Si vous percevez des bénéfices, ces derniers s’ajouteront aux revenus imposables. En cas de déficit foncier, notez qu’il sera imputable sur le revenu global à hauteur de 10 700 € par an. Vous pouvez ensuite imputer le reste et les intérêts d’emprunt sur les revenus fonciers sur les 10 années suivantes. Autrement dit, le déficit foncier permet de réduire les impôts.

Comment choisir le statut le plus adapté à vos besoins ?

Avant d’investir dans le locatif, il est crucial de faire le point sur le statut et le régime à adopter pour mener à bien votre projet. Votre choix va entièrement reposer sur la nature de votre projet, et sur vos objectifs. Voilà pourquoi vous devez vous poser les bonnes questions en amont de l’acquisition. Pesez le pour et le contre, en vous référant aux avantages et inconvénients de chaque option. Intéressez-vous aux avantages fiscaux, au rendement de la location ou encore à la gestion de la location.

Notez que le type de logement que vous possédez peut aussi avoir une influence sur le choix du statut. Un studio est par exemple adapté pour les étudiants qui souhaitent emménager directement sans devoir se munir de leurs propres meubles. Le statut LMNP sera ici plus approprié. Un appartement spacieux peut aussi convenir pour une colocation.

Notez qu’il est tout à fait possible de passer de la location nue à la location meublée. Vous n’avez pas à passer par des démarches administratives complexes. Il suffit d’attendre l’échéance du bail en cours pour que le locataire puisse libérer le logement. Le changement de statut n’est pas une raison valable pour rompre un contrat de location avec votre locataire. Néanmoins, vous pouvez trouver un accord avec l’occupant et négocier afin qu’il accepte de louer votre logement en meublé. Bien sûr, il faudra respecter la liste des meubles que vous devez mettre à la disposition de votre nouveau locataire.

bail de location meublée

Quel bail pour la location de votre bien ?

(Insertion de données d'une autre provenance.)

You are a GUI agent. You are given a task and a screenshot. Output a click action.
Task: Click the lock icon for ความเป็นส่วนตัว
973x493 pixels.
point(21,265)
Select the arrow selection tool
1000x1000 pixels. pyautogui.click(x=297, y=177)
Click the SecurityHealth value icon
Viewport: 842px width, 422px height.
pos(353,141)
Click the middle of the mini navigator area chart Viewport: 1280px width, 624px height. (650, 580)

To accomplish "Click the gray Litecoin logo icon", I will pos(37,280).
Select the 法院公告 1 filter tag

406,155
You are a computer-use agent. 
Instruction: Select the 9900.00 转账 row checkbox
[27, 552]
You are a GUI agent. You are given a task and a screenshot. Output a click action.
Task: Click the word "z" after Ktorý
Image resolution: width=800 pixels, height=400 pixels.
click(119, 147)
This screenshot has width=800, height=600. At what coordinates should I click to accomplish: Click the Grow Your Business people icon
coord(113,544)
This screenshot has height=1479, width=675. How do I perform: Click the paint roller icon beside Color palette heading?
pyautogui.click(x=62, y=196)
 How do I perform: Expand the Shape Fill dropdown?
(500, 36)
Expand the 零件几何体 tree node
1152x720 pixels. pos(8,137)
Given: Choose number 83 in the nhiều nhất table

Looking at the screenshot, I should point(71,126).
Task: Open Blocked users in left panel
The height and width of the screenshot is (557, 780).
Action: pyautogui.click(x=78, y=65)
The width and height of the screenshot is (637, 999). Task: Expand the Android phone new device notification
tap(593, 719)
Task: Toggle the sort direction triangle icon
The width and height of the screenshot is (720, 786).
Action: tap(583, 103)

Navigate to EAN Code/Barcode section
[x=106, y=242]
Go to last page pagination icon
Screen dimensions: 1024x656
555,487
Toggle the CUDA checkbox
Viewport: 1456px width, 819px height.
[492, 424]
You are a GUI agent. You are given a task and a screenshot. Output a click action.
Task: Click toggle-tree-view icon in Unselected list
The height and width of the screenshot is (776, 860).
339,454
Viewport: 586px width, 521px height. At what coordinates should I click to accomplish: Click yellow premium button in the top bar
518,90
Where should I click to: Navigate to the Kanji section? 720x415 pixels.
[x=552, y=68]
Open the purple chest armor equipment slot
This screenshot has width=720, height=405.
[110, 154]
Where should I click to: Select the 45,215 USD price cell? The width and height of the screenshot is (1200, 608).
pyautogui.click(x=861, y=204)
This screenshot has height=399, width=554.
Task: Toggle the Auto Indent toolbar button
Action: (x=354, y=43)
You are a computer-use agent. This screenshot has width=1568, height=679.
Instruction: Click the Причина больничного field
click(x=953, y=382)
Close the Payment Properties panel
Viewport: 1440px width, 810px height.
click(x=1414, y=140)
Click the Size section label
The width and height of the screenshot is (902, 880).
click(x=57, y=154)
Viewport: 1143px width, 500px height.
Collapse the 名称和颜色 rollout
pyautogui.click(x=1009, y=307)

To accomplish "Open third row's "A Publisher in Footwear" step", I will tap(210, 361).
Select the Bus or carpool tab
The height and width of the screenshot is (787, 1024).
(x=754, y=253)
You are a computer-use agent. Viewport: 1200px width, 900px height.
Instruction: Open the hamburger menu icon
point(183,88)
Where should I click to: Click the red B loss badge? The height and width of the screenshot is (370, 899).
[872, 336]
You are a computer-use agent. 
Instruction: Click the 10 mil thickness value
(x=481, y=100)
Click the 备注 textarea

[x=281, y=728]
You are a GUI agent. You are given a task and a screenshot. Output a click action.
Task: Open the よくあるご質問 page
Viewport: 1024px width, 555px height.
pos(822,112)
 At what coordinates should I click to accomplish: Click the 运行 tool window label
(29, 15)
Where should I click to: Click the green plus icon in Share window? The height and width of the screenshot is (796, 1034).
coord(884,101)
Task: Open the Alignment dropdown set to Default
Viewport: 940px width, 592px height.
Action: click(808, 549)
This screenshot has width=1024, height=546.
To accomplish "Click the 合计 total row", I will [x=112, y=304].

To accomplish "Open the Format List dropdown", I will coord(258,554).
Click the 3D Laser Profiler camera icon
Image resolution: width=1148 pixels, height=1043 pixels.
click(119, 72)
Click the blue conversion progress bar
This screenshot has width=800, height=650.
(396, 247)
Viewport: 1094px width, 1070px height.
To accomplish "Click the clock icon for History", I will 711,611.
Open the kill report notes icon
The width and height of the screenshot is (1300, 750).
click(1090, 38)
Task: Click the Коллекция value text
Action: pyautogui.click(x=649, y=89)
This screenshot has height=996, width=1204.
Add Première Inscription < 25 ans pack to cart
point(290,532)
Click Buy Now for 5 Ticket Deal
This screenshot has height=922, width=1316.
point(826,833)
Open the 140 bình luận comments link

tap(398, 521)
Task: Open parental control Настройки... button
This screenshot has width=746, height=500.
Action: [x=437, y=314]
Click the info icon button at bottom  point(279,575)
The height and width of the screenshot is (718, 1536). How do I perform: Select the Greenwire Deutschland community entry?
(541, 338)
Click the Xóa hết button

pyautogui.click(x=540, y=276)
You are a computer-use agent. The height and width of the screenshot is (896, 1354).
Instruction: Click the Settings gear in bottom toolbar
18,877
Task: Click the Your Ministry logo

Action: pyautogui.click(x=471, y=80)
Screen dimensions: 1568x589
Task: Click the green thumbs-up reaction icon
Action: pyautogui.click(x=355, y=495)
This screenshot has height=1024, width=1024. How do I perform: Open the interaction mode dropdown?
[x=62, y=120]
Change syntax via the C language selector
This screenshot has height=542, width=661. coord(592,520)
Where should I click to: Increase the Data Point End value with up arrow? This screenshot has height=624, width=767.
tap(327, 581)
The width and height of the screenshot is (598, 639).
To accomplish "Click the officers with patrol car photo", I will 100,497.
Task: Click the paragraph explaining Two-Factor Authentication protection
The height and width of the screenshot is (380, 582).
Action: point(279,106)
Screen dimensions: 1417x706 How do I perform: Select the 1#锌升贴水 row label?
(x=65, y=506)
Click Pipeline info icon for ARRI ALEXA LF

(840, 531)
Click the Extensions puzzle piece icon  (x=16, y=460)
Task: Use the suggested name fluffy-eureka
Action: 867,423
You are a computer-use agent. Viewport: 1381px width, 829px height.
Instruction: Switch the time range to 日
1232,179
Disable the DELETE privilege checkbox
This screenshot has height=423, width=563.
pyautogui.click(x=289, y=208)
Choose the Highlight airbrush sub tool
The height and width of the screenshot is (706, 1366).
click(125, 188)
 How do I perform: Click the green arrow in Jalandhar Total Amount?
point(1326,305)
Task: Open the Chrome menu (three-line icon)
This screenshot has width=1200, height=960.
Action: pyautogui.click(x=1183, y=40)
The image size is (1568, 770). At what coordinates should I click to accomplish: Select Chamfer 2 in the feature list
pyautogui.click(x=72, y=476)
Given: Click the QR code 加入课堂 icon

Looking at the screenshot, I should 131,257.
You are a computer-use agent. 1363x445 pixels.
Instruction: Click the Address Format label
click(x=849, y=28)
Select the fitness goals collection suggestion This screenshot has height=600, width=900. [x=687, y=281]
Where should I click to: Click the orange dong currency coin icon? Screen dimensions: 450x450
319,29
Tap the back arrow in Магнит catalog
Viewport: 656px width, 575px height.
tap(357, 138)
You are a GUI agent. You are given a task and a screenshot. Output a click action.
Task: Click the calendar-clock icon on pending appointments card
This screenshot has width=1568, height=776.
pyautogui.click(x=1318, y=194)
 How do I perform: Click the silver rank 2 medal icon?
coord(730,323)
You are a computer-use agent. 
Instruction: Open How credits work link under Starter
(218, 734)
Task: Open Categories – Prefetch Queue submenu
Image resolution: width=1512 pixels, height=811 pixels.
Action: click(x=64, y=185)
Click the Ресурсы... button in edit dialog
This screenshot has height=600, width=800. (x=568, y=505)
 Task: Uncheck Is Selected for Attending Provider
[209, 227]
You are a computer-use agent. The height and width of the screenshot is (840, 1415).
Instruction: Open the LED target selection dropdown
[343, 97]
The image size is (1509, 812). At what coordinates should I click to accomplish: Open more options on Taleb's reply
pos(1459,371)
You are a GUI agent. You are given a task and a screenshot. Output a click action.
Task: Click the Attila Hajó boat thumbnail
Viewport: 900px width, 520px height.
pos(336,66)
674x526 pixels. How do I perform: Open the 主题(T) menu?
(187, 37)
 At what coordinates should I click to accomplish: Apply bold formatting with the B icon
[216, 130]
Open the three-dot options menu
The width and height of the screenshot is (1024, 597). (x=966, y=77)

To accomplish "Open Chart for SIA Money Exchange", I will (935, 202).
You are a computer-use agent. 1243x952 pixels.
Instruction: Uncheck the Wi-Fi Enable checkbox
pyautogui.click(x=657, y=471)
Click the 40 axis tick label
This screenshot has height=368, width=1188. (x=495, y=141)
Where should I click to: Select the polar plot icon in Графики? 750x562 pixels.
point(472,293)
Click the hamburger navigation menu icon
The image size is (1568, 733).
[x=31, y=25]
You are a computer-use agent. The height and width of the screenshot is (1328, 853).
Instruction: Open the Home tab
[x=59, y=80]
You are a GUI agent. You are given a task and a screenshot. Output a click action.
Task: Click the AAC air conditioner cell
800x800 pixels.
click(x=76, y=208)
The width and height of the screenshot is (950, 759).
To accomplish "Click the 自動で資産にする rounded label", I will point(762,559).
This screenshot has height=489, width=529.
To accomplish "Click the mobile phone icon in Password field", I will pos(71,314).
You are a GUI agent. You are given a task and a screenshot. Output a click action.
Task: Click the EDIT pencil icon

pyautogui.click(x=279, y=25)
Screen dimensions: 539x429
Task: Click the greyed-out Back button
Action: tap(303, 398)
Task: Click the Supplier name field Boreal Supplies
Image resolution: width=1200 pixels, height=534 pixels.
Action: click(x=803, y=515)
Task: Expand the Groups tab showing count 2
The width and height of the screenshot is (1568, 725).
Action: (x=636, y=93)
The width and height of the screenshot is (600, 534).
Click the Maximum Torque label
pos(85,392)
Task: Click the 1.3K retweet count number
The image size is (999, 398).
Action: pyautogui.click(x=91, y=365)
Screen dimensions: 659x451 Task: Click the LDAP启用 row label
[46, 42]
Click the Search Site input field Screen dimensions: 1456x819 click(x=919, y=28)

Le bail de location peut varier en fonction du statut de location choisie. Le bail nu a une durée de 3 ans renouvelables. Pour donner congé au locataire, vous devez respecter le délai de préavis de 6 mois avant l’échéance du contrat. Le locataire, quant à lui doit vous informer de son congé 3 mois avant son départ.

À l’inverse de la location vide, le bail de la location meublée a une durée d’un an renouvelable, contre 9 mois pour une location étudiante. La rupture du bail doit respecter le délai de préavis exigé. Il est d’un mois si c’est le locataire qui souhaite rompre le contrat, contre 3 mois si la décision vient du bailleur.

Le bail de droit commun, quant à lui, est signé avec plusieurs locataires. Sa durée est définie d’un commun accord pour un usage privé. Elle est fixée à 6 ans pour un usage professionnel. Le délai de préavis est de 6 mois.

Enfin, le bail de colocation engage tous les colocataires à la même hauteur. Ces derniers ont donc les mêmes obligations et une clause de solidarité est prévue pour vous protéger. Comme vous pouvez le constater, de nombreux paramètres doivent être analysés avec soin avant de vous lancer dans la mise en location.